The Forest vs. the Trees

6/8/09

After arriving at this crossroads with options for continuing with language, logic, mathematics, physics, philosophy, or some other path, I have decided to move up and view the situation from a higher level. It is as though we are in a deep woods with the various paths available to us from behind trees labeled "language", "logic", etc. So before we take a particular path, or take a look at any particular tree, I want to zoom back, as if we were looking at Google Earth, so that we can see the entire forest. Then, hopefully, we can spot a clearing that looks like it might make our enquiry clear, and then, again hopefully, we can see how to choose a trail through the woods that will take us there.

So what do we see when we zoom out? We see the expanse of history and the development of human thought, from the pre-Socratics and even earlier, right up to modern and post-modern thinkers. We see the amazing development of science and technology which would make our modern world seem so utterly fantastic even to the most advanced thinkers of the past. We see that the human desire to understand has remained essentially unchanged throughout history while the picture of the world, as understood by humans, has increased enormously with the human role seeming to diminish at every step.

We see that mathematics has reached a point where, in spite of the huge body of developed work, and the usefulness it has proved to humans, the mathematicians have more-or-less agreed that there is no essential meaning to mathematics. It is based on meaningless concepts and all the intricate inferences that have been developed are just as meaningless.
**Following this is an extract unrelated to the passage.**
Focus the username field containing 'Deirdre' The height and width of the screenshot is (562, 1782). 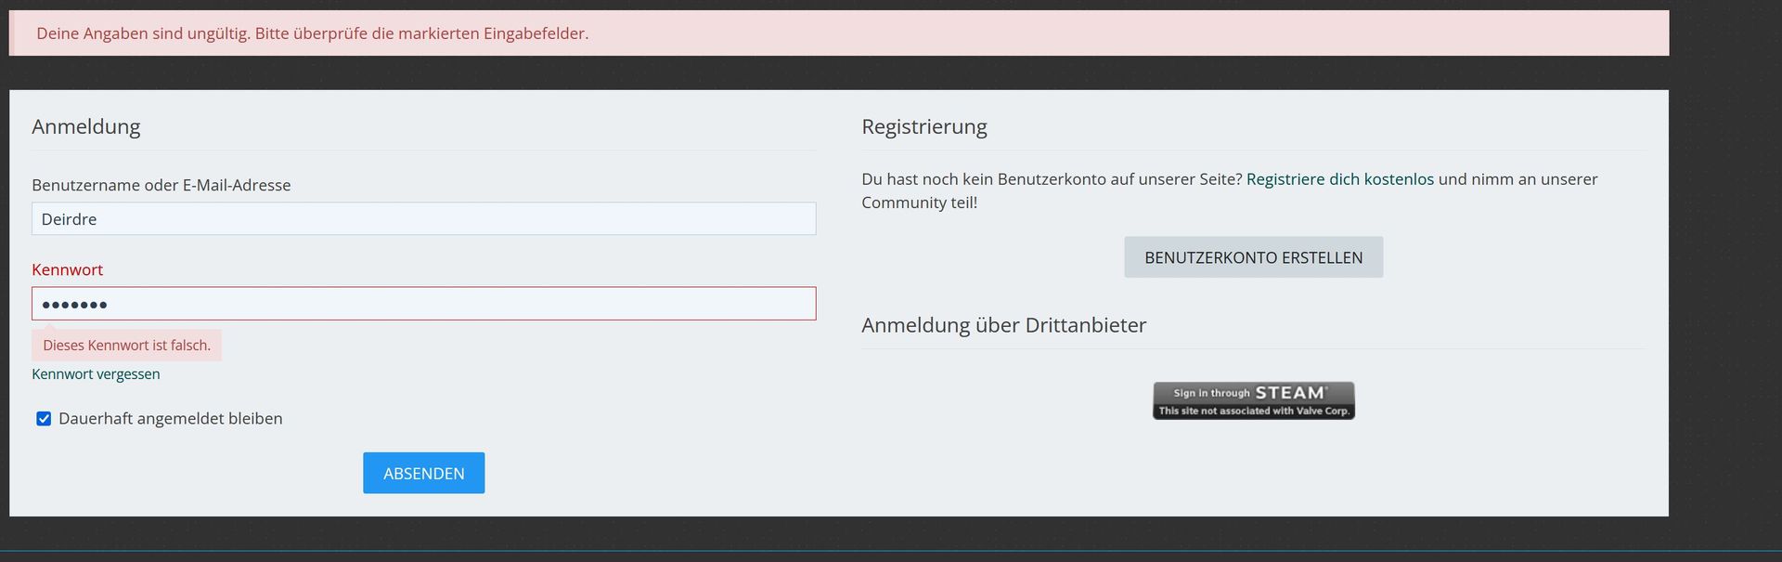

We see that science has reached a point where, in spite of the huge increase in the ability to predict, explain, and control nature, the scientists have more-or-less agreed that now with the appearance of dark energy and dark matter, the fraction of reality which we can claim to understand has continually shrunk over the years. With quantum theory seeming to underlie all physical reality, scientists have given up on making any statements about reality and have retreated to claiming only to be able to make statements about the probability of getting some predicted results of some measurements.

We see that religion, having been persistent and ubiquitous among humans since before recorded history, has evolved to the present state where we have a number of denominations, each claiming to know some truths about reality, but in fact contradicting one another in these claims. Many of those truths are the same as they were thousands of years ago. Most of the evolution of religion has concerned the organization of the various groups and their hold on power over people's thoughts. This accounts for their persistence over time. It also accounts for the violence that religious organizations have brought to the world from time to time, even up to our own time, as in 2001.
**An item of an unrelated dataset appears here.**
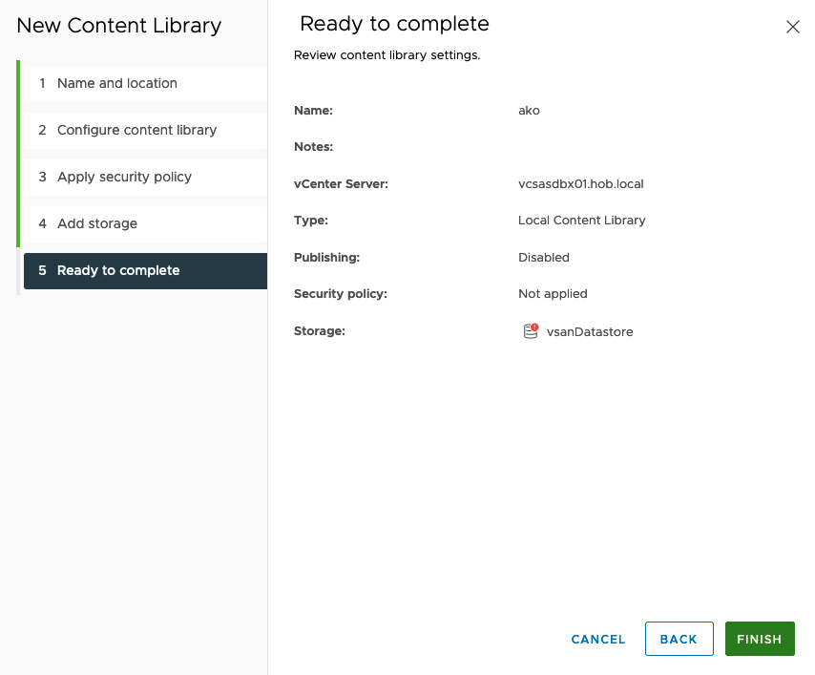The image size is (815, 675).
Task: Cancel the content library wizard
Action: point(598,639)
We see that the human condition has been enormously improved, primarily due to science and technology providing ways to utilize energy sources other than human and animal muscle power, and by providing ways of combating disease. This has led to the abolition of slavery and to the increased health and lifespan we enjoy today.
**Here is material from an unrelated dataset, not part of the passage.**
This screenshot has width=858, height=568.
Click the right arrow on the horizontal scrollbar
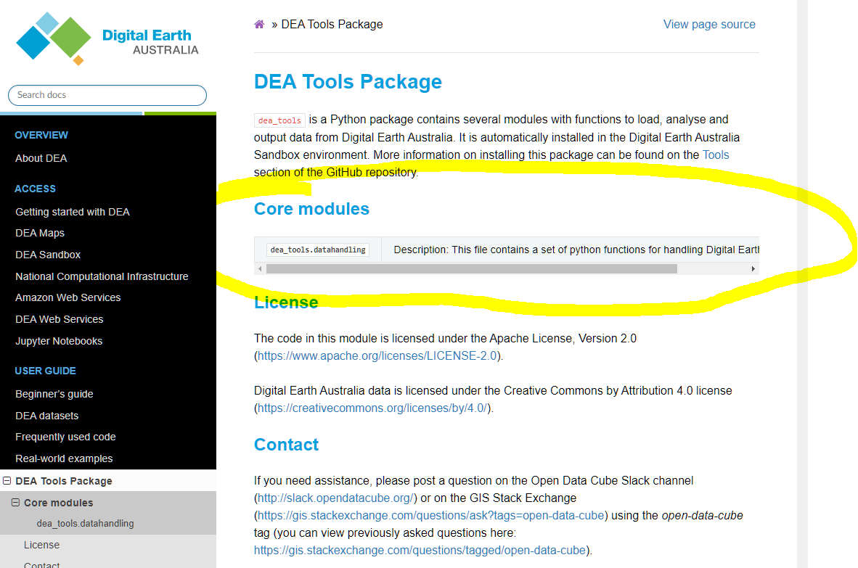(753, 268)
So with this view from, say, 15,000 feet, can we see a reasonable path through the woods that will lead us to a clearer understanding of reality? Science has sort of admitted that they are at a dead end, so heading into the scientific woods and hoping for a breakthrough doesn't look promising. Similarly, religion seems to have stalled with the ideas they started with mostly having been proved wrong over the years and the remaining ones give us no better insight into reality than the ancients had. Mathematicians have long since given up on any claims about reality.

Since we are still up at this altitude, let's turn our gaze to the grove of Logic, which I overlooked in the first scan. We see that the logicians established their principles and what they considered truths way back with Aristotle, if not earlier. These were considered to be constant for several thousand years. But in modern times, even logic has been shown not to contain any unassailable truths about reality. The watershed was the turn of the 20th century when Kurt Goedel dashed the hopes of Whitehead and Russell who were pursuing David Hilbert's ambitious project of reducing all of mathematics to logic. Goedel proved that if a sufficiently robust mathematical system is consistent, then it is necessarily incomplete. Moreover, we cannot in principle prove whether or not such a system is consistent in the first place. So it looks as though following Kant's, or Descartes plan to find a strictly logical path through the woods to arrive at a clear understanding of reality is probably a fruitless approach.

But from my perspective from this 15,000 foot level, it looks as if there might be a path to the clearing by taking the fuzzy boundaries between each of these dense clumps of woods. By taking advantage of the developments of each of the disciplines, taking cues from what has worked and what has not worked in each of them, by noticing the chinks and anomalies in each of them and trying to explain them, maybe in the context of another discipline, maybe we can find a way to explain at least some more of reality than what we already know.